→ Excerpt:
+ + + + +
Ladyslipper Press
Native Literatures
For about 300 years a major, overwhelmingly dense document in an Algonquian language now identified as “Kaskaskia Illinois” remained unworked on and thus unpublished so as to be usable…
For about 300 years a major, overwhelmingly dense document in an Algonquian language now identified as “Kaskaskia Illinois” remained unworked on and thus unpublished so as to be usable. It was first found in the early 1800s by Monsignor Rosati of St. Louis and was acquired later in that century by James Hammond Trumbull, who attempted to transcribe it. The original document is a monster in size at 580 pages as well as in legibility, with many cramped words and interlinear additions and overwritten deletions. The language of translation is French with a heavy sprinkling of obscure words. The manuscript is preserved now in the Watkinson Library of Trinity College in Hartford as if it were Father Jacques Gravier who had compiled it. Perhaps he did, but handwriting evidence points to three compilers but now determined to be Jacques Largillier, dit “le Castor” (“Beaver”), circa 1634 to 4 November 1714 (per Michael McCafferty 2006).
Carl Masthay, Ph.D. has now edited the entire work for easy readability and provided translations for all the obscure words or phrases with the necessary assumption that a user has already studied at least a year of French. The large index to the work provides access to all the words to the original dictionary. Masthay, a Chinese translator in the U.S. Air Force in the early 1960s, and a retired medical manuscript editor at Mosby, Inc., for 33 years, began early study of Algonquian languages stimulated by place-name study, culminating in a 47-page monograph on Mahican-language hymns (1980) and 11 years of work on his 200-page Schmick’s Mahican Dictionary, published by the American Philosophical Society in 1991.
“Carl Masthay is back. After spending 11 years working on his Schmick’s Mahican Dictionary (which was reviewed a while back), he’s now spent another 12 years on this work…. it’s more than a dictionary, as the culture of a civilization is revealed through its language. Besides the 278 pages of the dictionary and the 431-page index, there are interesting side articles about the history of this vanished tribe, an account of an alleged fabrication known as the Tamaroa remnant, and collections of maledicta, superstitions, and biblical allusions (they were visited by Jesuit priests at one time).”
+ + + + +
→ Given material:

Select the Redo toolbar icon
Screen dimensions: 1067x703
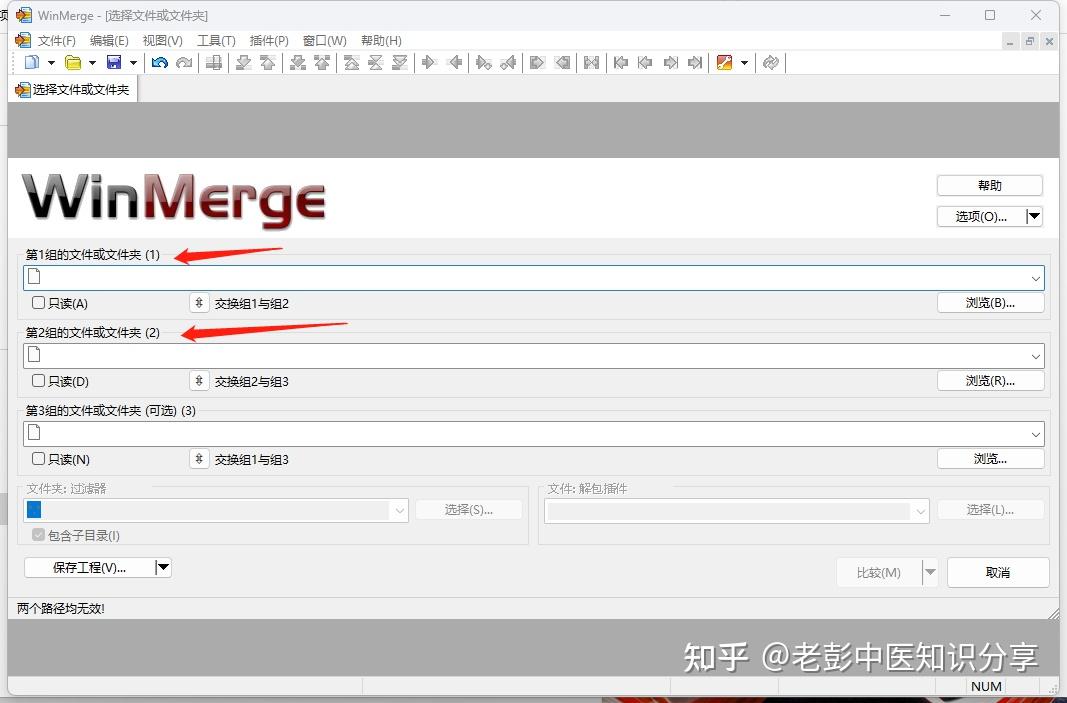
+ + + + +
→ Work item: List every page count in the Ladyslipper Press text and what each one describes.

→ Result of the exercise:
- 580 pages: the original Kaskaskia Illinois manuscript
- 47 pages: Masthay's monograph on Mahican-language hymns (1980)
- 200 pages: Schmick's Mahican Dictionary
- 278 pages: the dictionary in the new work
- 431 pages: the index in the new work